Wednesday, June 29, 2016

Incipient Cultural Rebellion

Culture is more powerful, and of greater value and importance, than politics.


One may follow a line of historical reasoning from Homer and Socrates through TS Eliot in poetry or Pablo Picasso in art, each of the latter giving highly sophisticated and complex visions of reality and the human condition.

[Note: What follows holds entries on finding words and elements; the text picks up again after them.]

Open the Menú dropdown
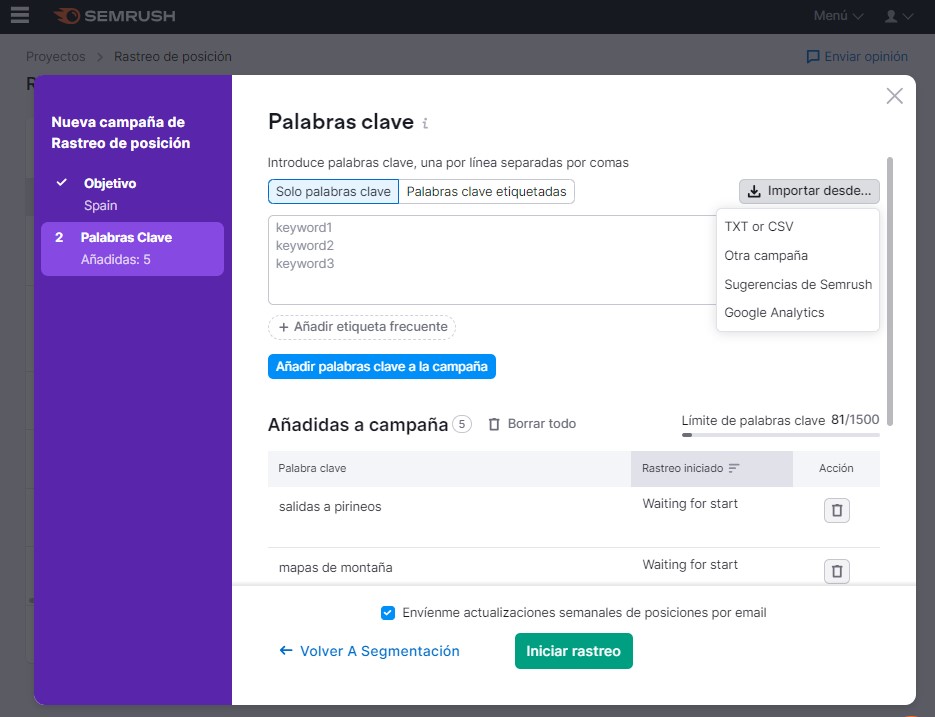 (x=838, y=16)
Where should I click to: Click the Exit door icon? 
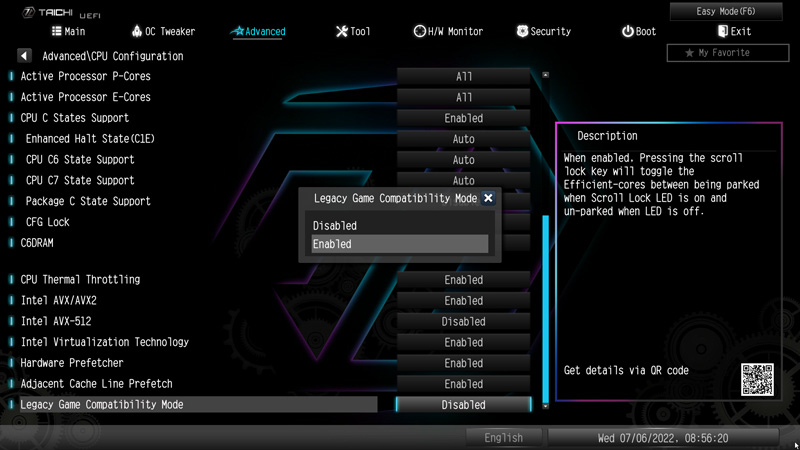(x=722, y=31)
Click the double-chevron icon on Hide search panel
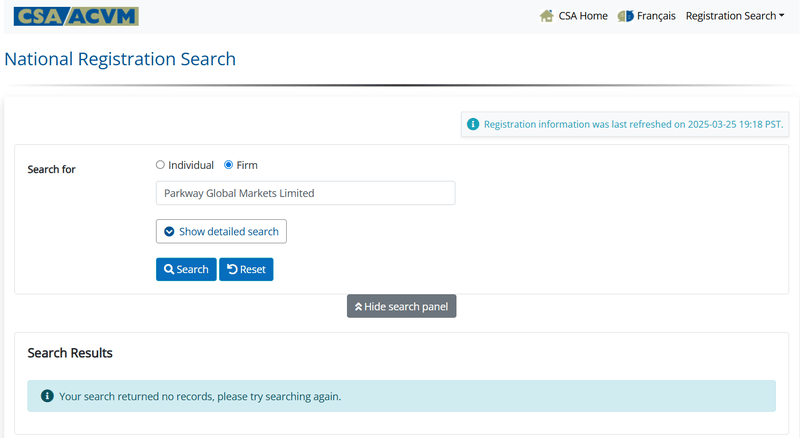Image resolution: width=800 pixels, height=438 pixels. (x=358, y=306)
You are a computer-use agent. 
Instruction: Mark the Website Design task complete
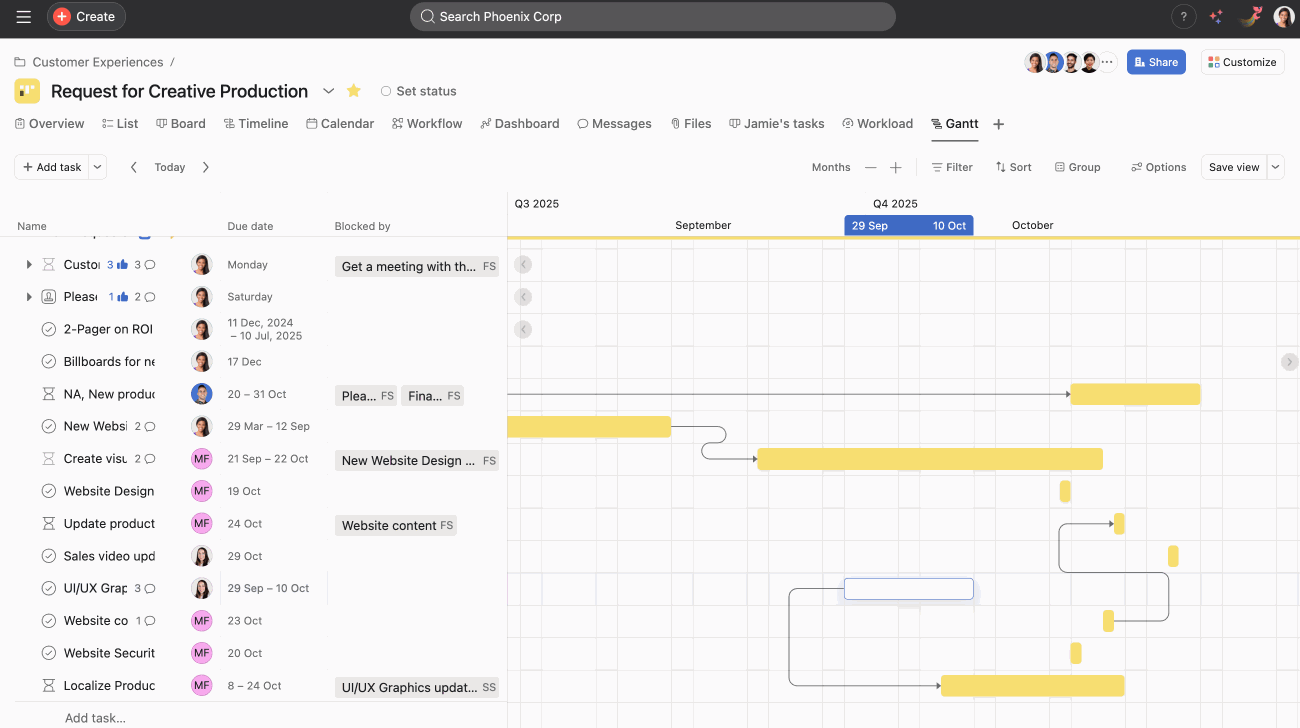click(47, 491)

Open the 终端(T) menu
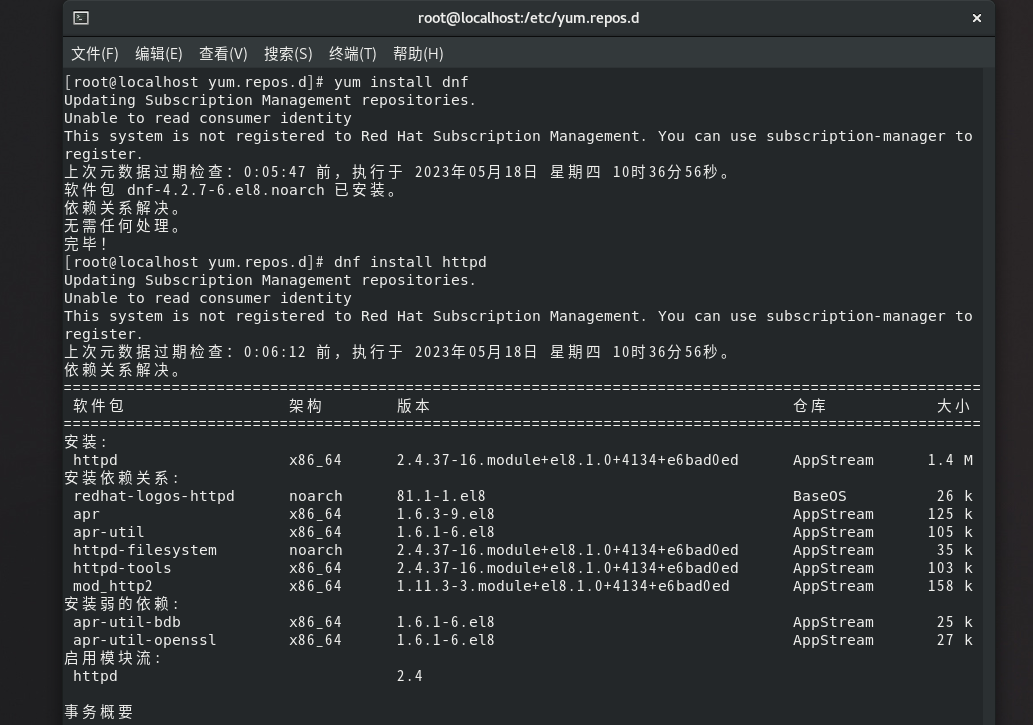[x=352, y=53]
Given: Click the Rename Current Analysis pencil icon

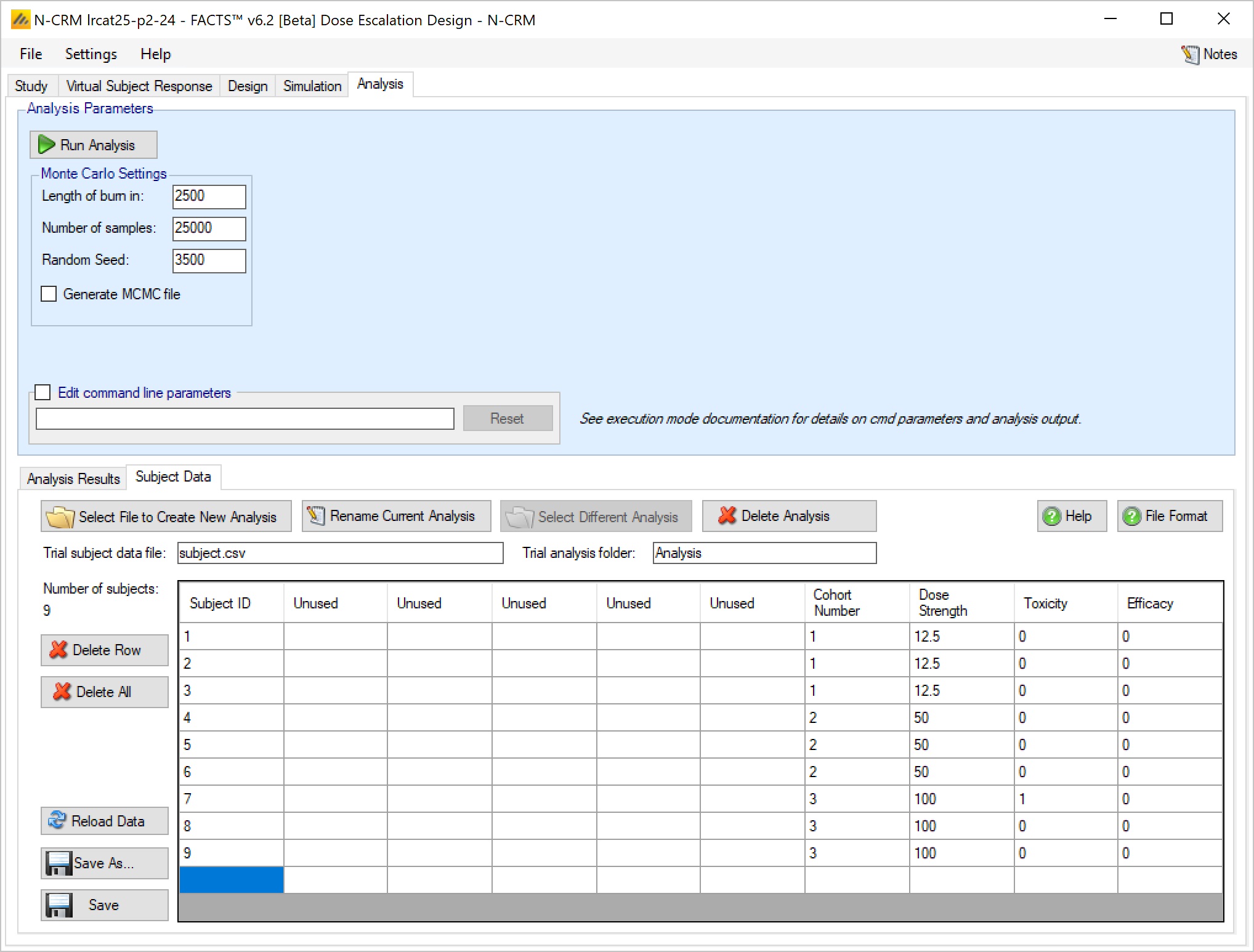Looking at the screenshot, I should [x=316, y=515].
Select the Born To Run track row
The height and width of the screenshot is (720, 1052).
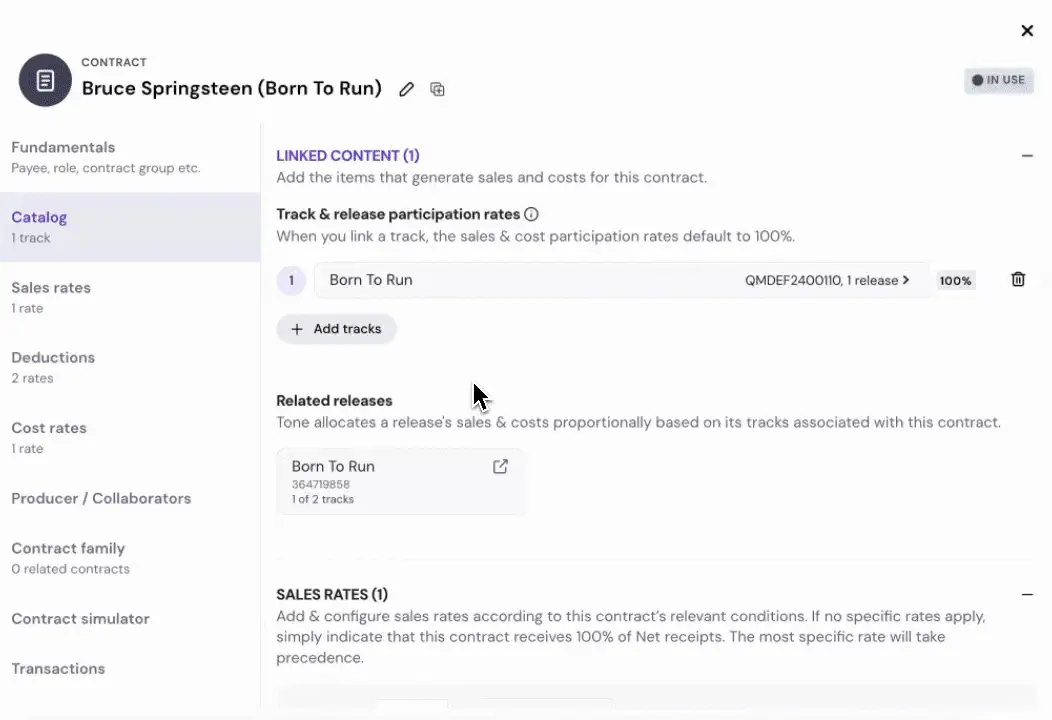tap(621, 280)

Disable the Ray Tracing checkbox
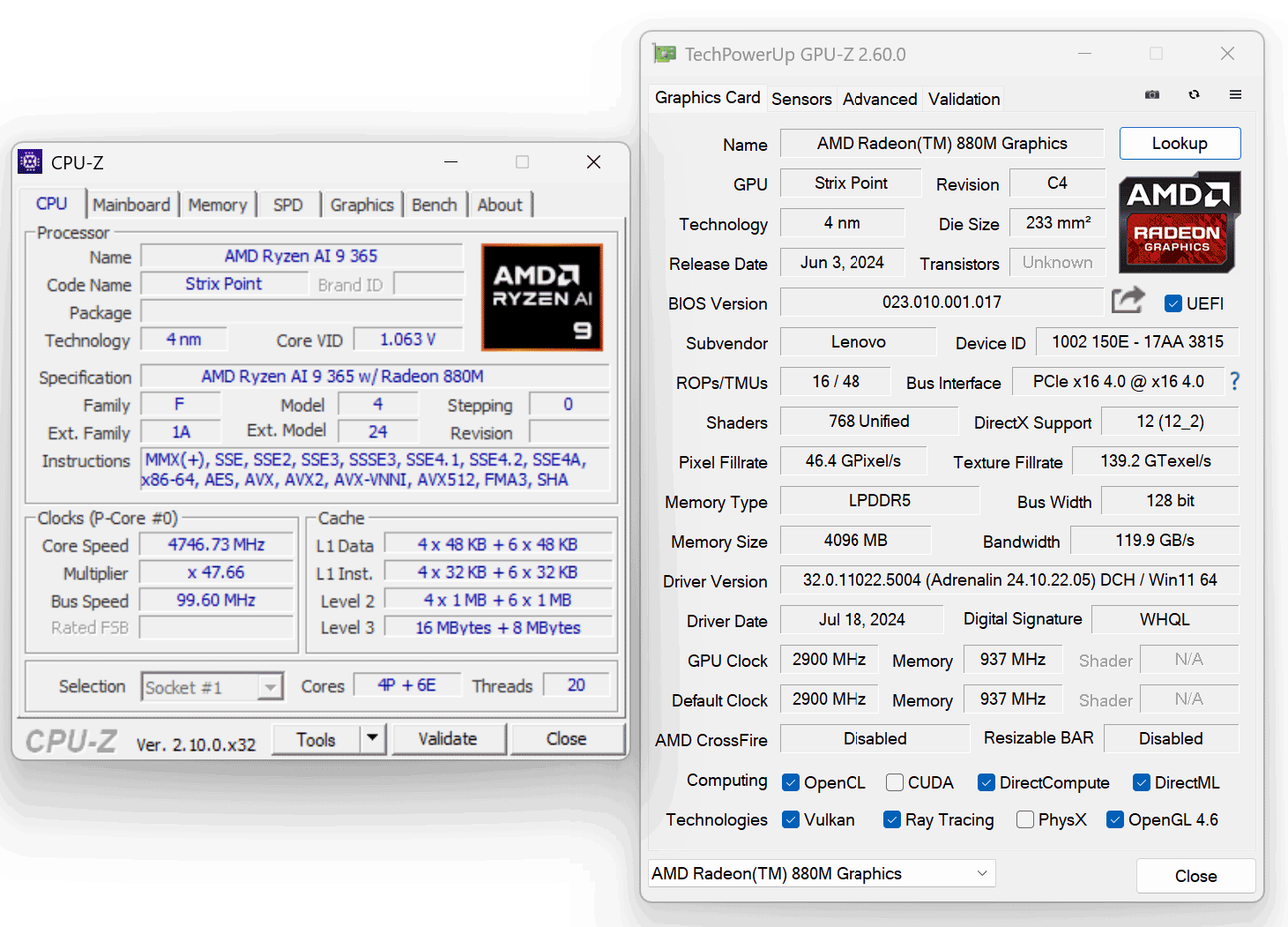892,819
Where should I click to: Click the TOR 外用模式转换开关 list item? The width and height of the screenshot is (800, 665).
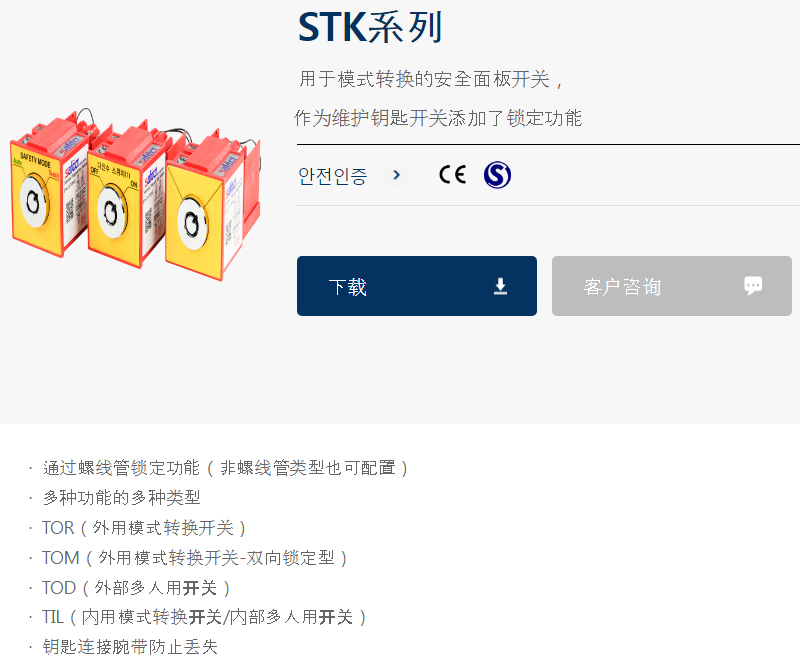point(144,528)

Academic types studiously analyze and grasp these works on the highest critical levels, yet it is entirely possible to simply appreciate them for their fine and evocative visionary nature.  Then, for no clear reason, doors close.  Creative expression in the modern terms these two artists represent becomes erratic and rare; everything in the manner of the progress they exemplified comes to a halt.  It is as if, culturally, we do not allow ourselves to think of these works as starting points to move forward, but as final statements of no further importance or value.

This absurd shift in cultural attitudes appears inexplicable, but it is not.  It is certainly not the result, as some might suggest, of these artists creating an apex of cultural achievement that can never be approached or surpassed.  To be blunt, they were original, self-motivated artists, and what they accomplished is unique to them, as is the case with any artist of merit and vision.  Neither William Burroughs in literature nor Andy Warhol in the visual arts attempted to amend or extend Eliot's or Picasso's work, but moved forward as original thinkers and creators, while culture lagged, and continues to lag, behind.  This highlights the essential nature of freedom of thought and expression, as well as the critical importance of what Eliot called "Tradition and the Individual Talent" in his 1919 essay of the same name.  What it does not explain is the cultural Sargasso in which the contemporary world has been and continues to be moored.

Yet the explanation, plainly understood, represents nothing more than human vanity and intentional ignorance.  It is the simple refusal to acknowledge human potential as being greater than an ideology of scientific materialism allows, with its attendant, singular and all-encompassing focus upon an end to history and the creation of an ideal, global state, one that incorporates centralized control of socioeconomic forces, which must be, by necessity, totalitarian.